Friday, March 17, 2006

too much information

Tonight was filled a lot of Bronwen and very little studying. Why do I ever think that I can study around people? As Bronwen informed me tonight, I have so much to say that work never gets done. She also told me that I 'overshare' at PIRG meetings. Please. Me? Both of these comments made me slightly self conscious, despite her assurance that they weren't bad things at all and just...me. So I'm going to go with that. Besides, if these things were annoying she wouldn't be spending inordinate amounts of time with me. I'm getting a little worried about spending so much time with people who I will be leaving so soon. I feel like my heart will break several times over. And I am currently making it worse by developing friendships further(when I should be studying). Luckily I constantly make decisions that are illogical and slightly painful, but I like it better that way.

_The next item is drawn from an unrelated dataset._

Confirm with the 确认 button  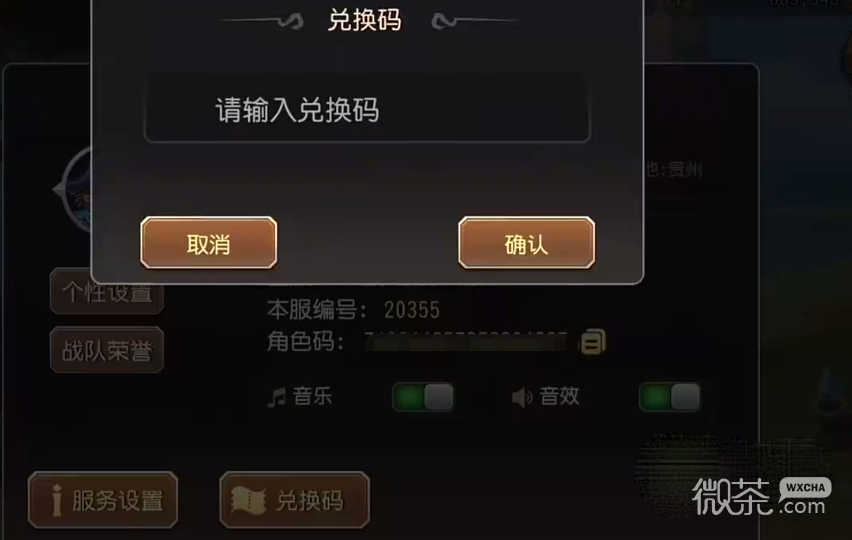pyautogui.click(x=527, y=243)
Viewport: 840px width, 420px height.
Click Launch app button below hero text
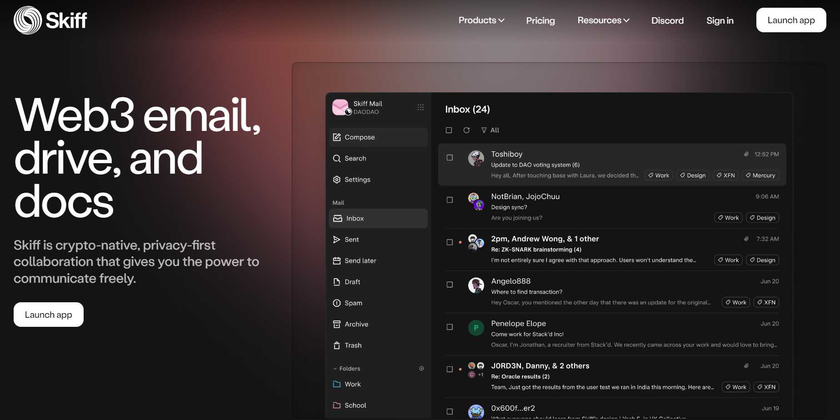pos(48,314)
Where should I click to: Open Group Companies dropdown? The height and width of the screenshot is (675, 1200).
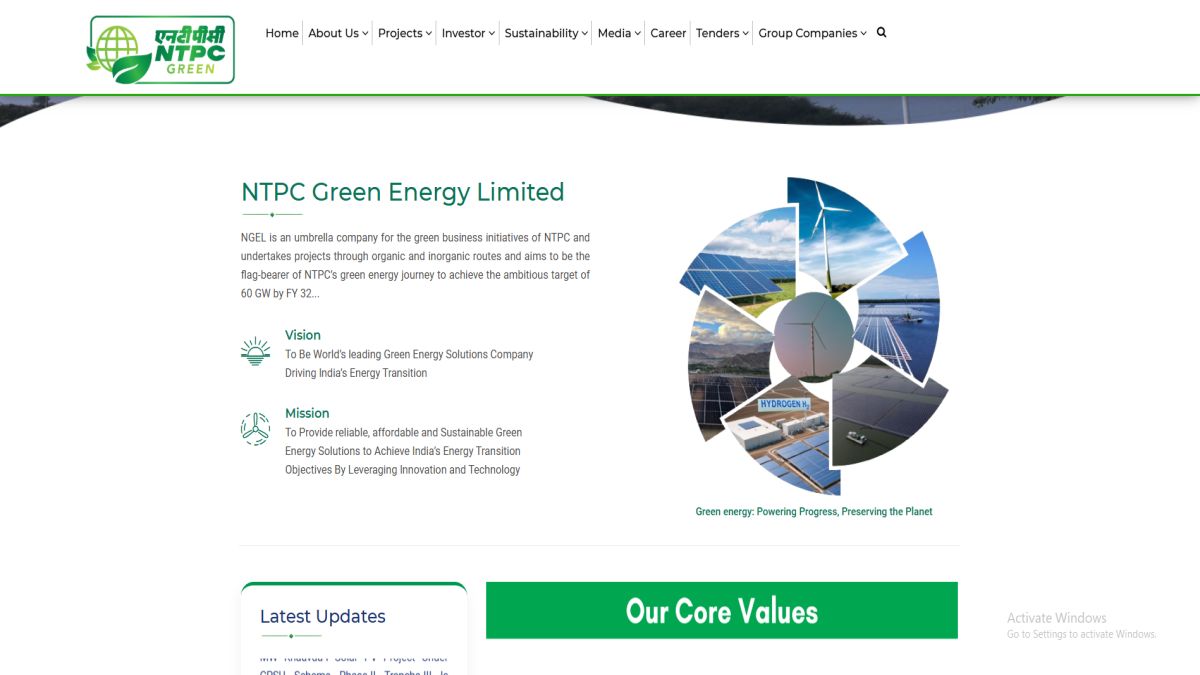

The best part of tonight was by far the hour long discussion about female sexuality. In Bronwen's words, "I never had such an extensive discussion about vaginas". I concur. But I liked it, and discussions like this should happen more often. I ended up telling her things that I didn't even share with former significant others, which felt odd yet completely understandable at the same time. It's strange how everything can seem so fragile in a romantic relationship so that you don't end up telling them important things that you should be able to talk about...as if you could say something that would break the spell and then they would wake up and realize. Realize that you weren't perfect. Realize that you weren't right? I don't know. I feel like tonight would go under the 'too much information' category for a lot of people, which would actually make it a good marker for who I can be close friends with as I venture to new towns. Because clearly there is no such thing as too much information. Especially when it comes to vaginas.

2 Comments:

At 1:53 p.m., Anonymous Anonymous said...

By 'overshare' I only meant that when you get nervous you talk a lot and sometimes end up saying more than you planned to, I think. But it's adorable.

 
At 3:16 p.m., Blogger Sonal said...

I know I know! I love you, I didn't mean to make you sound like a jerk when I wrote that! Because you could clearly never ever be mean in your entire life. That's why we're getting married. Indian-style.